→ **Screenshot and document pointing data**
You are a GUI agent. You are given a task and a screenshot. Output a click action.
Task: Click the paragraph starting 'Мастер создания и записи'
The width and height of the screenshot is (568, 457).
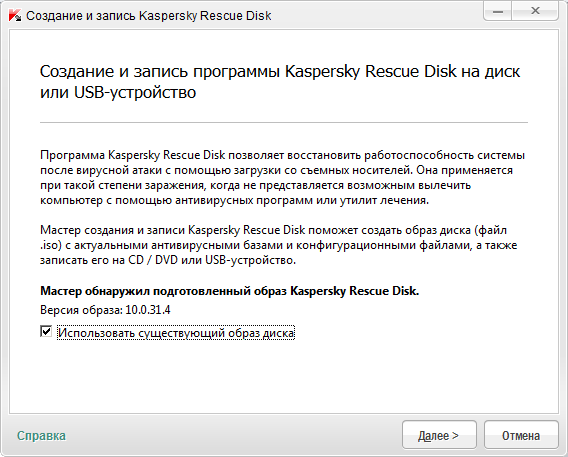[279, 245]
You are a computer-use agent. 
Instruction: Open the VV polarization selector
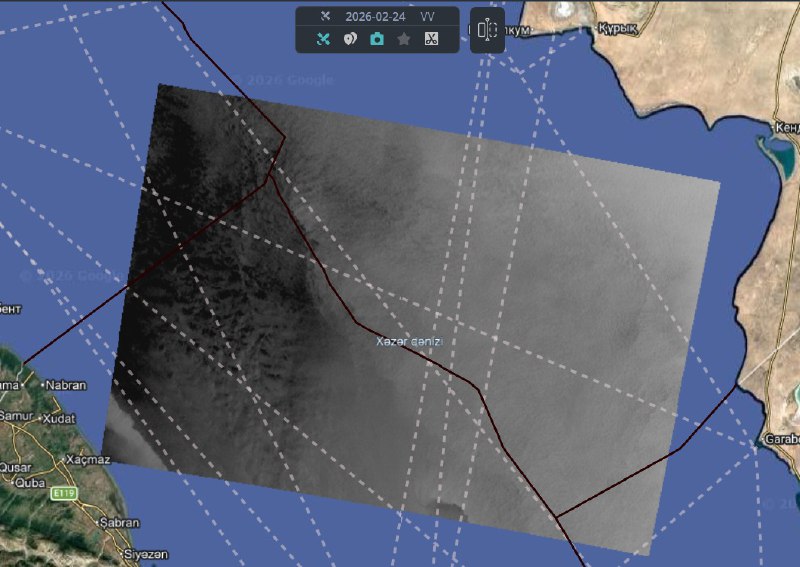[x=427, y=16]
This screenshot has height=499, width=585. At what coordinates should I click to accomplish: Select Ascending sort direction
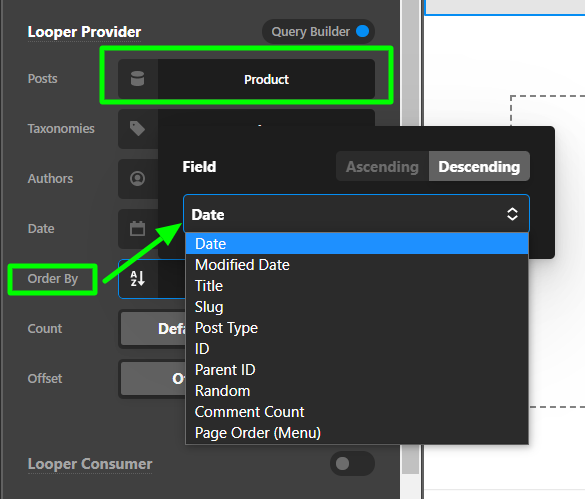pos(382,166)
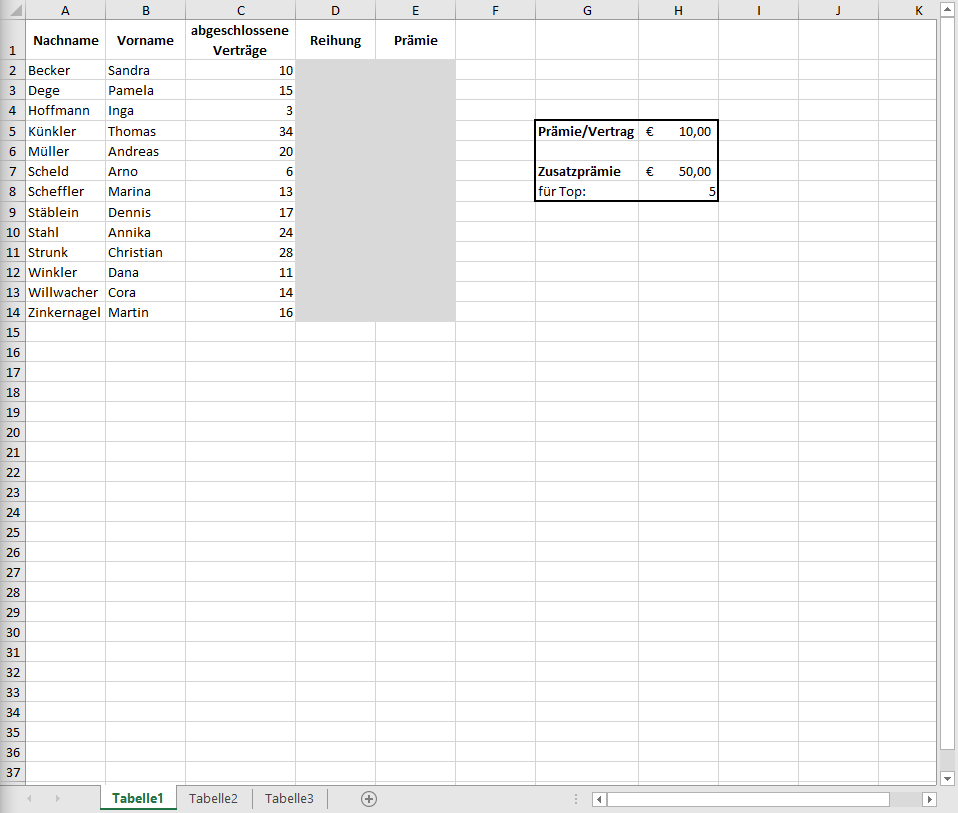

→ **Your goal**
Write out every line of the entries above word for word, leaving out the pictures.

→ **Result**
You are a GUI agent. You are given a task and a screenshot. Output a click action.
Task: Click the paragraph starting 'Мастер создания и записи'
The width and height of the screenshot is (568, 457).
[279, 245]
You are a computer-use agent. 
Instruction: Open the VV polarization selector
[x=427, y=16]
This screenshot has height=499, width=585. At what coordinates should I click to accomplish: Select Ascending sort direction
pos(382,166)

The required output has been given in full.